Pixel coordinate grounding data:
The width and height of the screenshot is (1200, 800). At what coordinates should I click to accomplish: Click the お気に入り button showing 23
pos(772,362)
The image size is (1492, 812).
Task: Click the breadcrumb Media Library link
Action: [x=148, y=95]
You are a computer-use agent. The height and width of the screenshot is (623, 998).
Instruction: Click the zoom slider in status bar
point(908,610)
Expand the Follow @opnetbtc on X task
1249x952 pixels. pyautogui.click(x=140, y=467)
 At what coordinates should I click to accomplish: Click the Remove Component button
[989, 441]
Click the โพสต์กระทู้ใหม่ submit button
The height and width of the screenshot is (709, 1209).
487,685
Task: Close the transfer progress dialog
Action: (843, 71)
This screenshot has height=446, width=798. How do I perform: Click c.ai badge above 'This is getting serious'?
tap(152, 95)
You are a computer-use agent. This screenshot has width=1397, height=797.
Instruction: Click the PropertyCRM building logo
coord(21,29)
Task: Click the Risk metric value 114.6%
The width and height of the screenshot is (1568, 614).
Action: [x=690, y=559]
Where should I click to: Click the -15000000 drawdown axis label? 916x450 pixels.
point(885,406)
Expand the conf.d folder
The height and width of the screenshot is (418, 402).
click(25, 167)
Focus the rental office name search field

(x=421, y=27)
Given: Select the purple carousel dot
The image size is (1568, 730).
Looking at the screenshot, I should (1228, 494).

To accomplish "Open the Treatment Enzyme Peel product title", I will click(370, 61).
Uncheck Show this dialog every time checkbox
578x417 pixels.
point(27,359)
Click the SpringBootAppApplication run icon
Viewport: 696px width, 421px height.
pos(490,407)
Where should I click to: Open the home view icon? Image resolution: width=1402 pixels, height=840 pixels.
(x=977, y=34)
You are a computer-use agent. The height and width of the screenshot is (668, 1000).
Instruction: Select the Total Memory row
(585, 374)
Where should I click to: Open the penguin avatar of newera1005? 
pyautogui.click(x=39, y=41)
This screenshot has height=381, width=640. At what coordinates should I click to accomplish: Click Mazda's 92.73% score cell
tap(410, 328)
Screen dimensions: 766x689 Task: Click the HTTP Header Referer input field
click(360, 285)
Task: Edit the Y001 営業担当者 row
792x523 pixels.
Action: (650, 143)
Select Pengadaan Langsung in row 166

## EXERCISE DETAILS
In restating the data, begin at its first line, reproduce each line word for word, and conclude with the line that contains "Given: Select the purple carousel dot".

## EXERCISE RESULT
The width and height of the screenshot is (1200, 800). At what coordinates should I click to accomplish: Click the お気に入り button showing 23
pos(772,362)
The image size is (1492, 812).
Task: Click the breadcrumb Media Library link
Action: [x=148, y=95]
You are a computer-use agent. The height and width of the screenshot is (623, 998).
Instruction: Click the zoom slider in status bar
point(908,610)
Expand the Follow @opnetbtc on X task
1249x952 pixels. pyautogui.click(x=140, y=467)
 At what coordinates should I click to accomplish: Click the Remove Component button
[989, 441]
Click the โพสต์กระทู้ใหม่ submit button
The height and width of the screenshot is (709, 1209).
487,685
Task: Close the transfer progress dialog
Action: (843, 71)
This screenshot has height=446, width=798. How do I perform: Click c.ai badge above 'This is getting serious'?
tap(152, 95)
You are a computer-use agent. This screenshot has width=1397, height=797.
Instruction: Click the PropertyCRM building logo
coord(21,29)
Task: Click the Risk metric value 114.6%
The width and height of the screenshot is (1568, 614).
Action: [x=690, y=559]
Where should I click to: Click the -15000000 drawdown axis label? 916x450 pixels.
point(885,406)
Expand the conf.d folder
The height and width of the screenshot is (418, 402).
click(25, 167)
Focus the rental office name search field

(x=421, y=27)
Given: Select the purple carousel dot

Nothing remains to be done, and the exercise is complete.